WHAT YOU WILL DO |
Both the line with "2064x1039 pixels." and the line with "Click the megaphone updates icon" in the records below must appear in the output, along with every line between them, exactly and with nothing added.

DATASET RECORDS |
= = = =

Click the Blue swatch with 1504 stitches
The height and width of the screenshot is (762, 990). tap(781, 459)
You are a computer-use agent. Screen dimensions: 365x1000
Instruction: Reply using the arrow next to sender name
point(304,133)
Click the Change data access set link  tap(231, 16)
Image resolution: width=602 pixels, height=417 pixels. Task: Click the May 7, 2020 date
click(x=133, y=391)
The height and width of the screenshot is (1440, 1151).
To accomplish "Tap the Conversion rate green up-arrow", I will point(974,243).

= = = =

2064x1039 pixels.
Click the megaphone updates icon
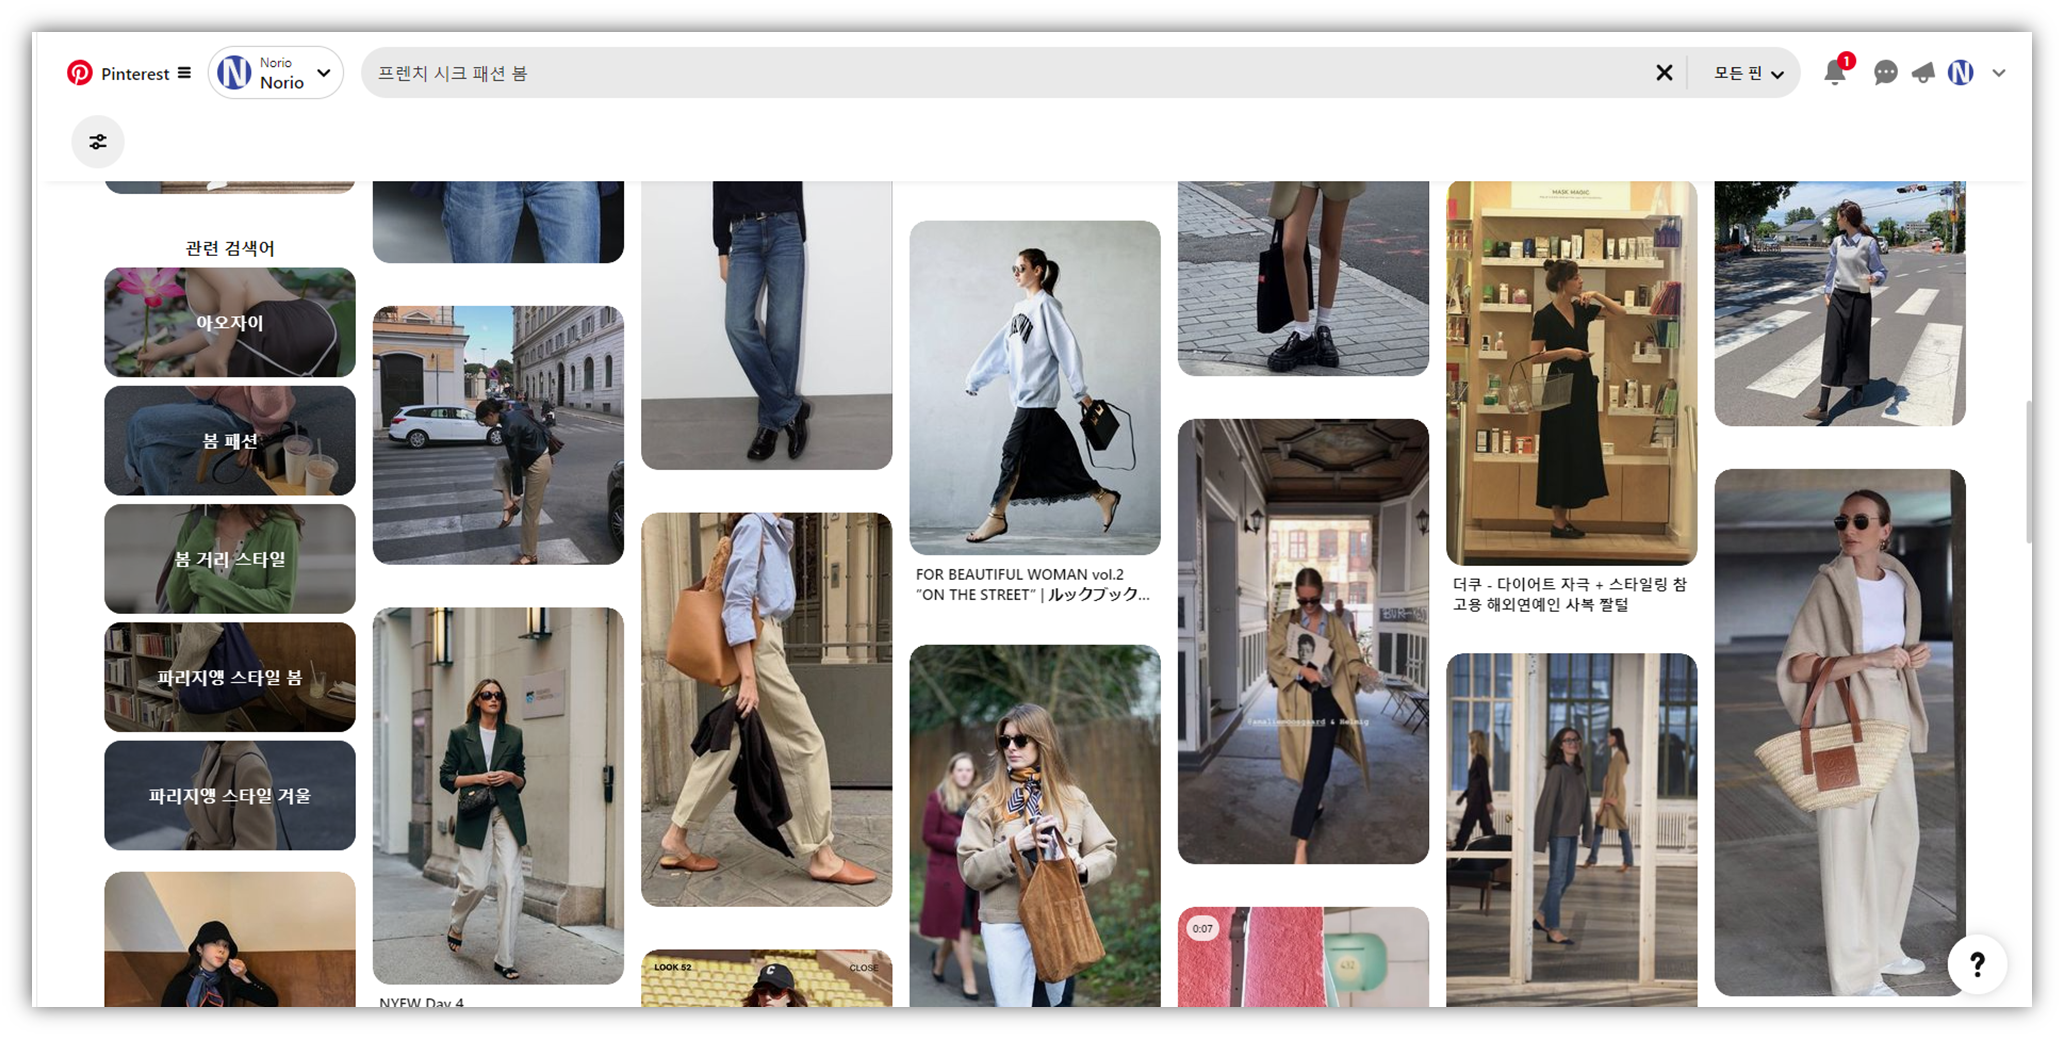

= = = =

WRITTEN REPLY |
2064x1039 pixels.
Click the megaphone updates icon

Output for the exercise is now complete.